— START OF Dataset extract —
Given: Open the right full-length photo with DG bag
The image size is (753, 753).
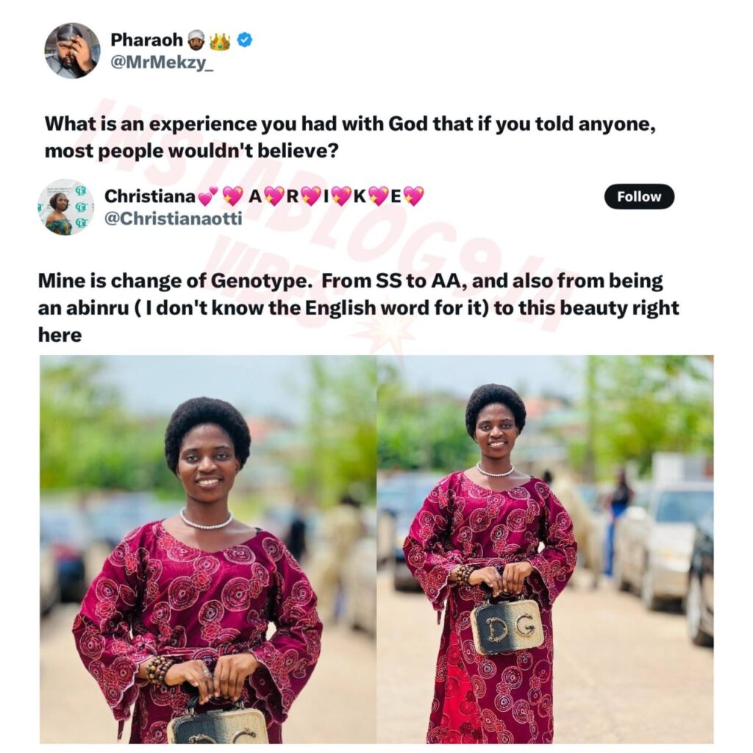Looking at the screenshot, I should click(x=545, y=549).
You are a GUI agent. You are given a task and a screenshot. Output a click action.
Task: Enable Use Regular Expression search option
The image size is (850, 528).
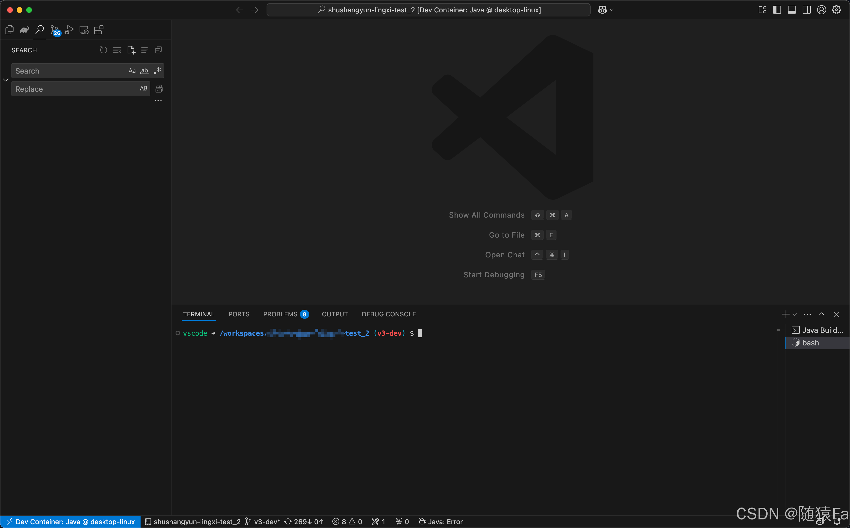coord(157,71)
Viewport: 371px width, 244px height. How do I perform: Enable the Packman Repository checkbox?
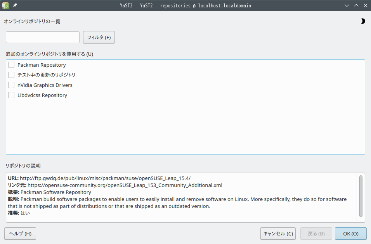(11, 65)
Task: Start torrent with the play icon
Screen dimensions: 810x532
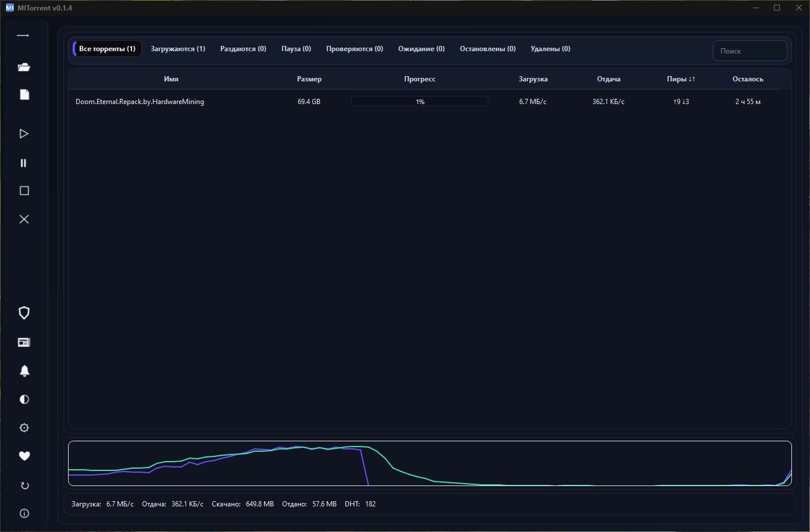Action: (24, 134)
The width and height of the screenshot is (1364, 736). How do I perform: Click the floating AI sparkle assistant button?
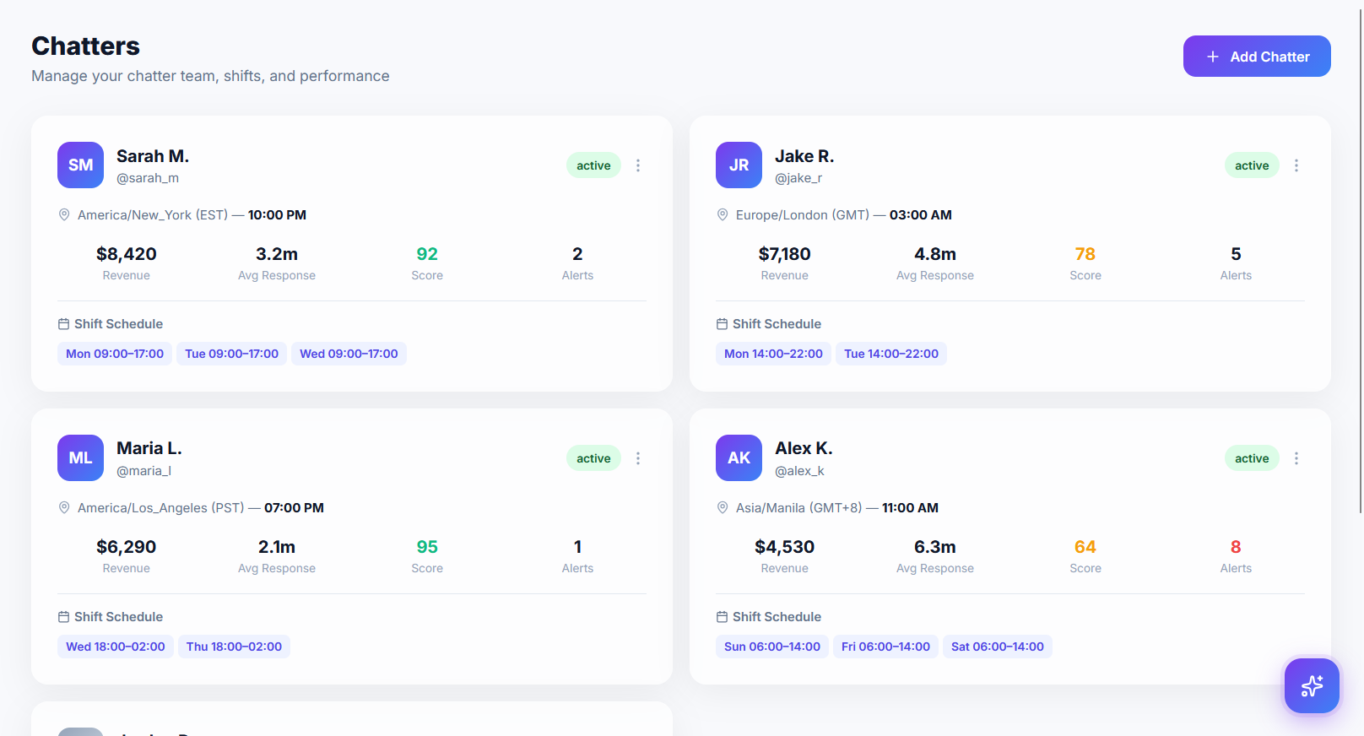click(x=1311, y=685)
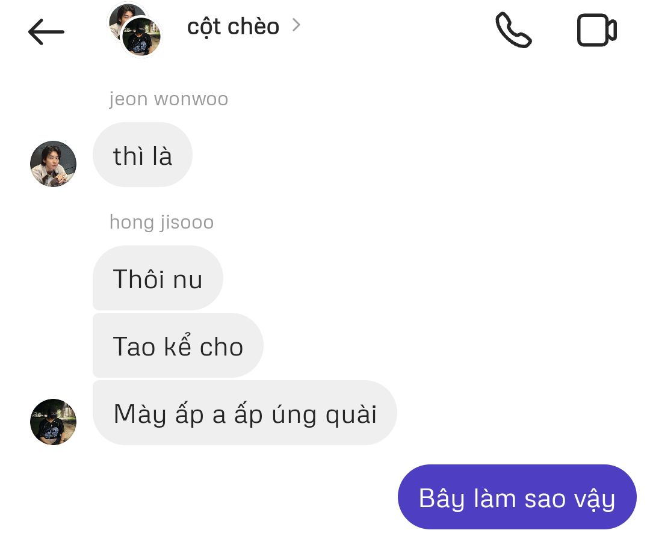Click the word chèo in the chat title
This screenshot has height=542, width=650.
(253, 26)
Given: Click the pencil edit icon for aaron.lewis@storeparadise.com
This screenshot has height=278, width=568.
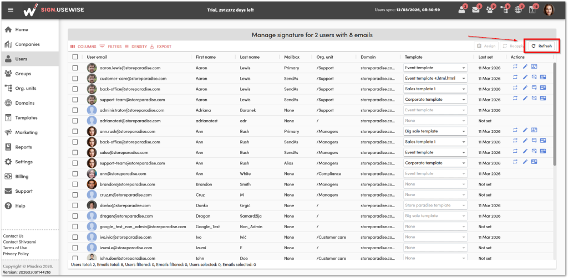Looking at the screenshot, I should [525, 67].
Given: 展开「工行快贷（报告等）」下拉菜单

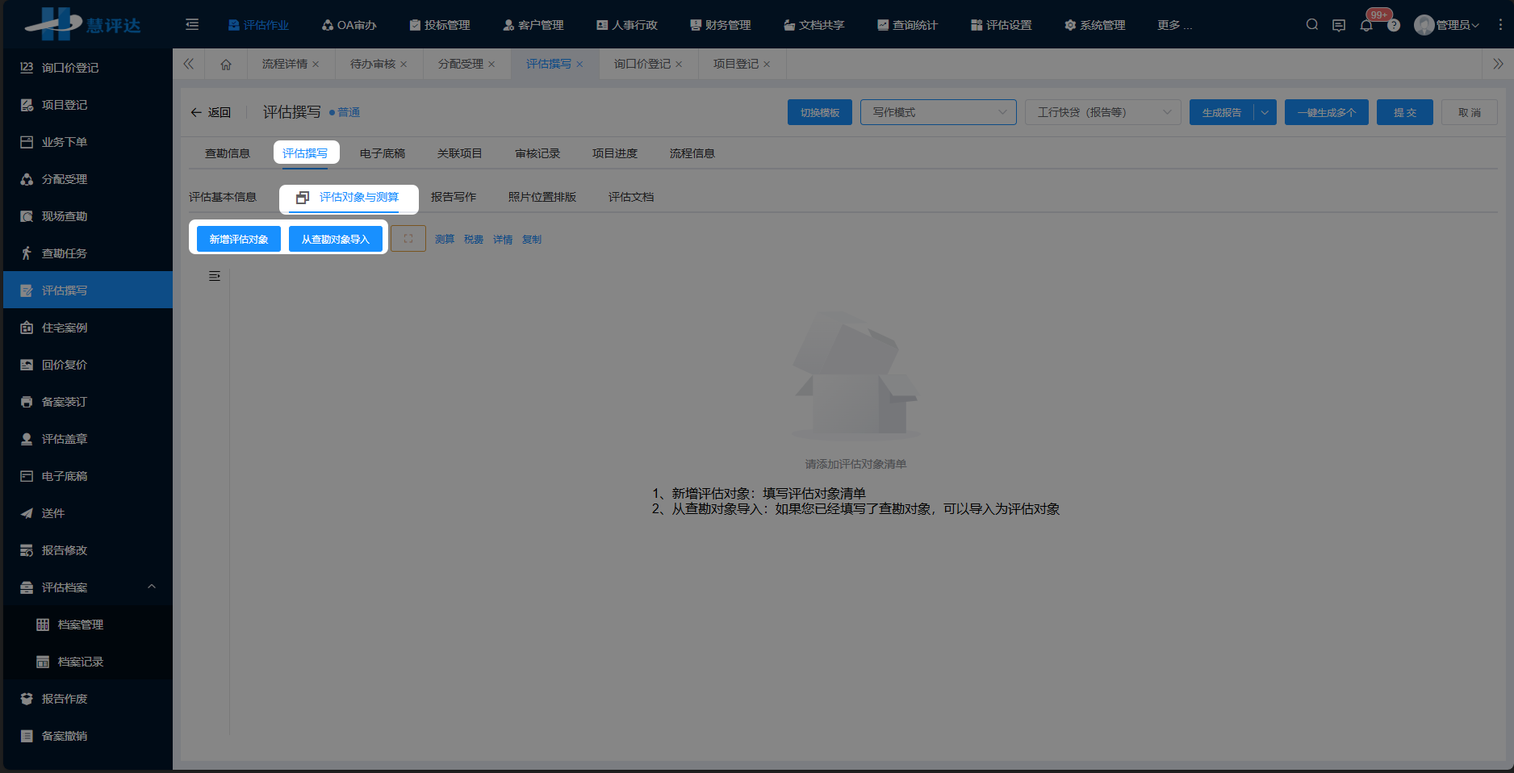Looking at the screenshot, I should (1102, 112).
— END OF Dataset extract —
Problem statement =>
Extract each line of the records above that contains the string "width".

Response to this task =>
Viewport: 371px width, 244px height. How do I perform: Enable the Packman Repository checkbox?
The width and height of the screenshot is (1364, 736). How do I perform: Click the floating AI sparkle assistant button?
This screenshot has height=542, width=650.
This screenshot has height=278, width=568.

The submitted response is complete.